THE INPUT

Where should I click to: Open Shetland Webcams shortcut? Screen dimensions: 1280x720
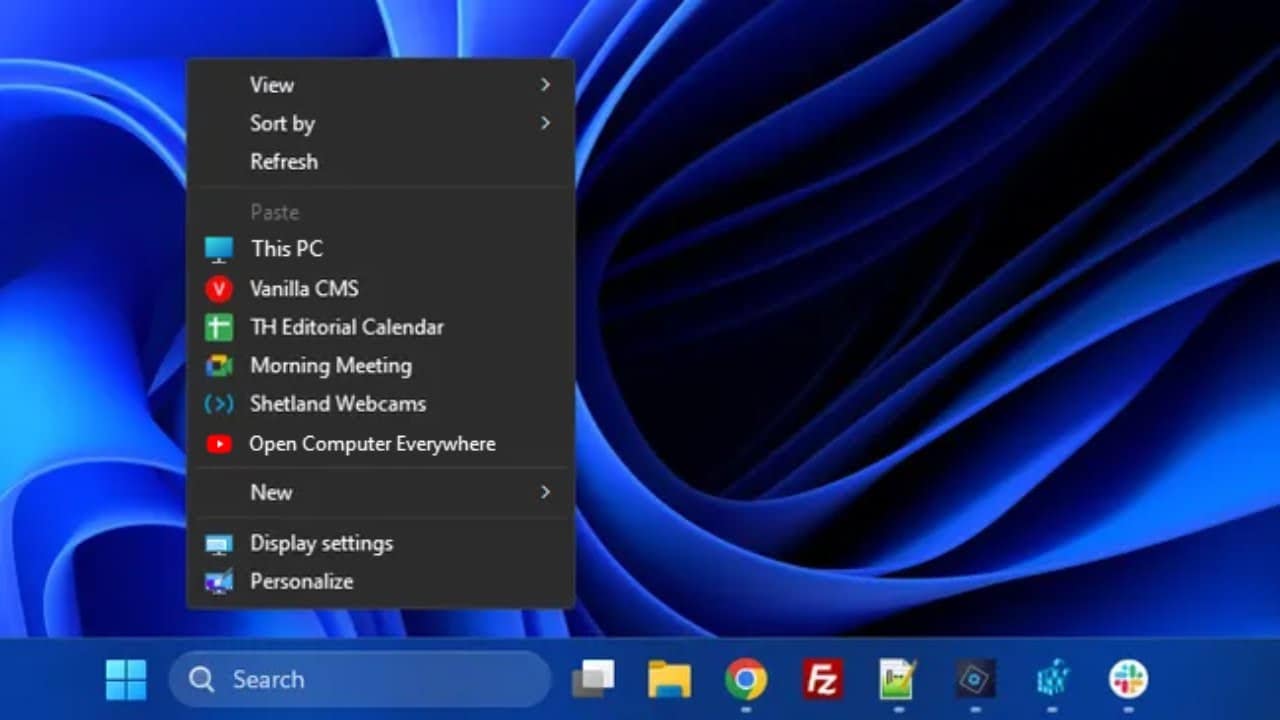coord(337,404)
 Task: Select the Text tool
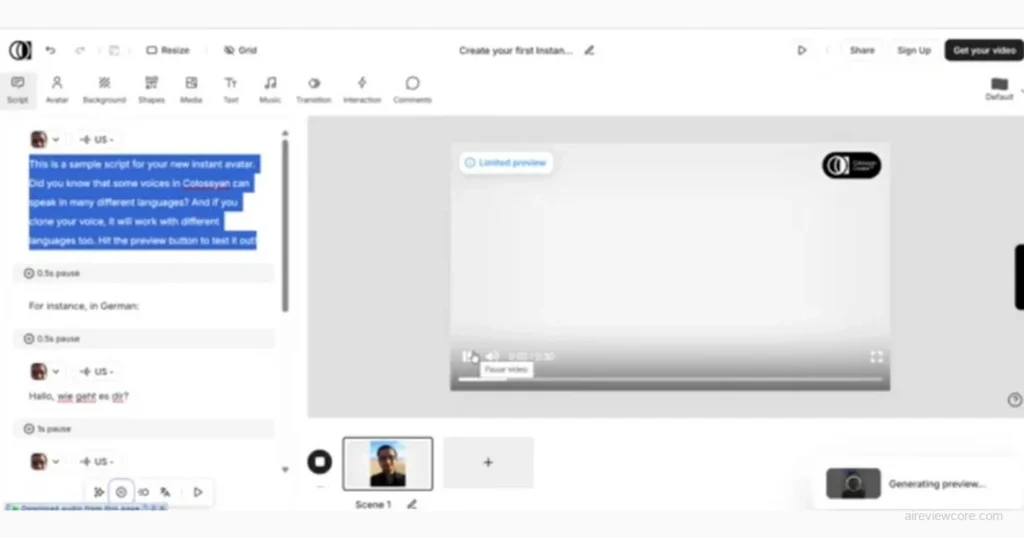coord(231,89)
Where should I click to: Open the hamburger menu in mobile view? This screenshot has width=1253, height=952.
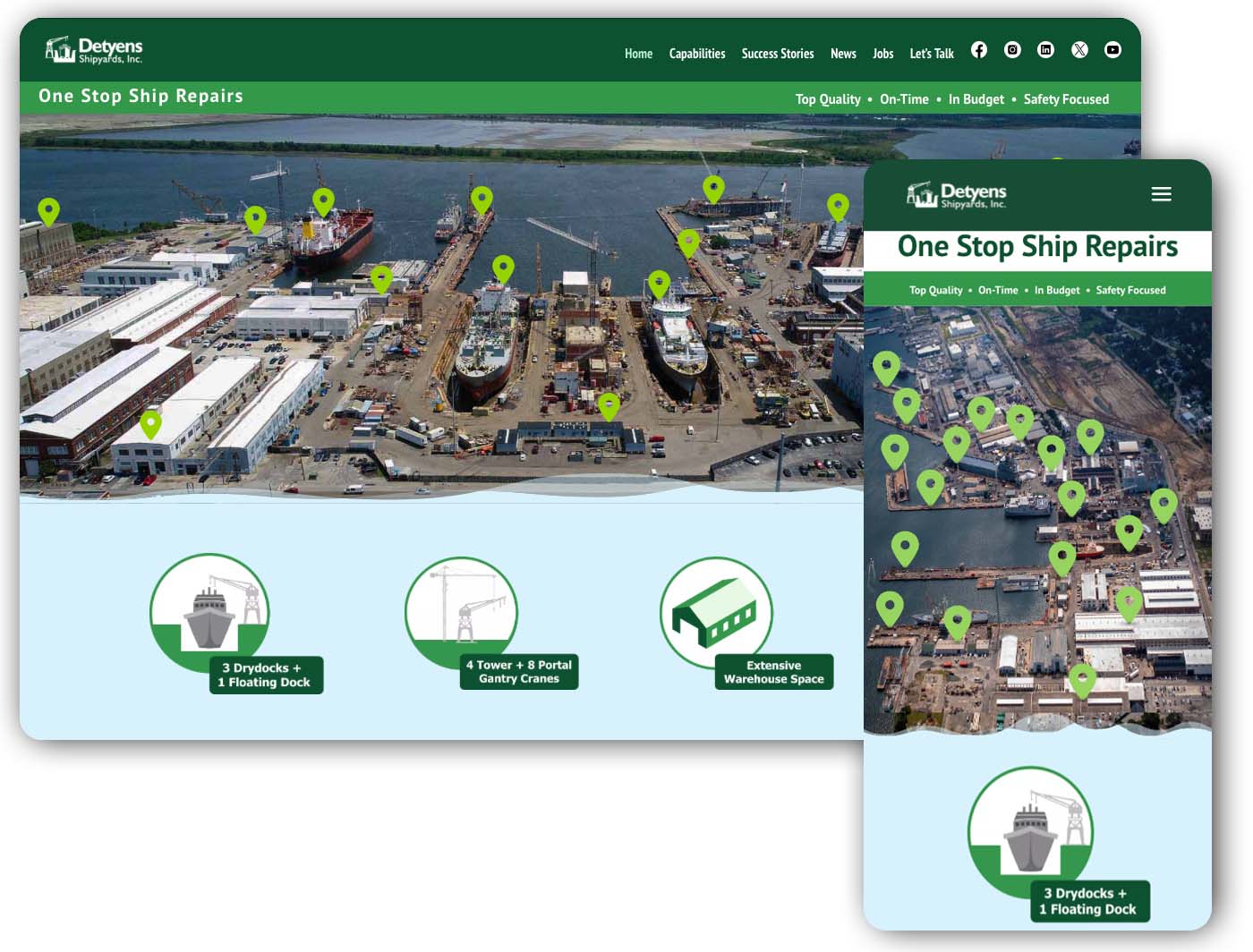pos(1161,194)
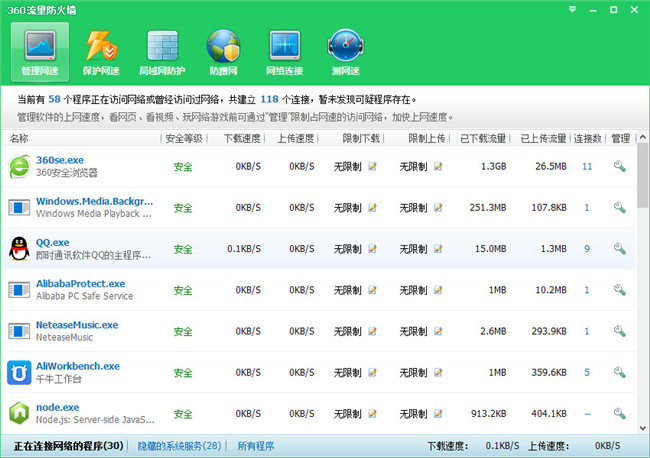Show 所有程序 all programs list
This screenshot has width=650, height=458.
[x=257, y=446]
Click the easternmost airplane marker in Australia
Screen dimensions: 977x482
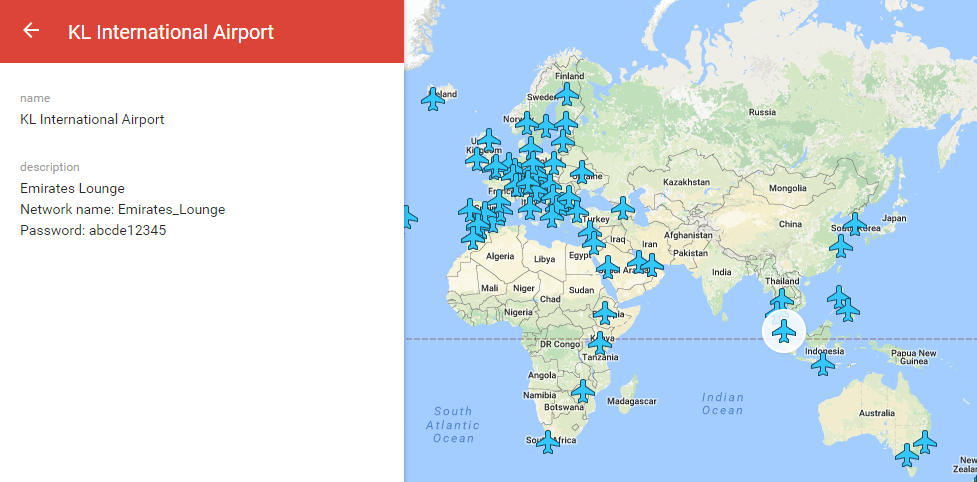tap(925, 441)
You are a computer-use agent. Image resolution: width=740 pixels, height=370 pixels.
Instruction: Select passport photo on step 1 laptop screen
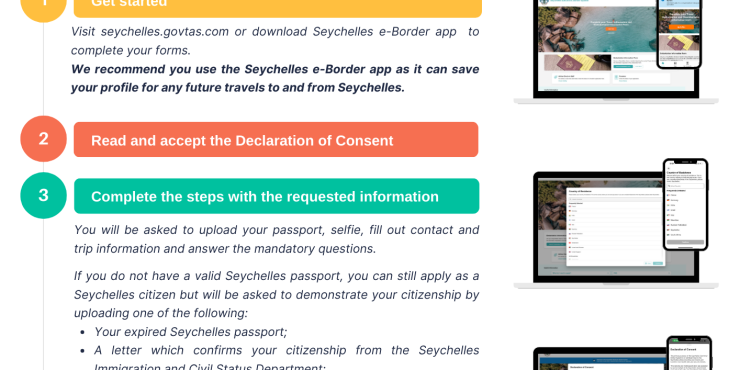[578, 63]
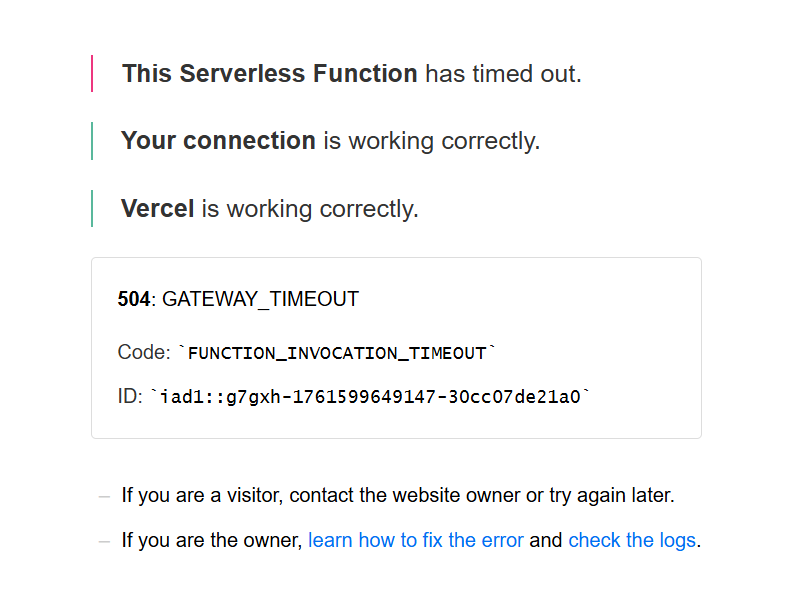Click the dash bullet before the visitor note

point(104,495)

BRIEF
Give the data above again, exactly, with every picture removed.

EXPECTED OUTPUT
Where should I click to: Open Shetland Webcams shortcut? Screen dimensions: 1280x720
coord(337,404)
 Task: Select the Text tool
coord(231,89)
Where should I click to: Open the hamburger menu in mobile view? This screenshot has width=1253, height=952.
pos(1161,194)
Show 所有程序 all programs list
This screenshot has width=650, height=458.
[x=257, y=446]
Click the easternmost airplane marker in Australia
Screen dimensions: 977x482
tap(925, 441)
You are a computer-use agent. Image resolution: width=740 pixels, height=370 pixels.
Instruction: Select passport photo on step 1 laptop screen
[578, 63]
Click the dash bullet before the visitor note

point(104,495)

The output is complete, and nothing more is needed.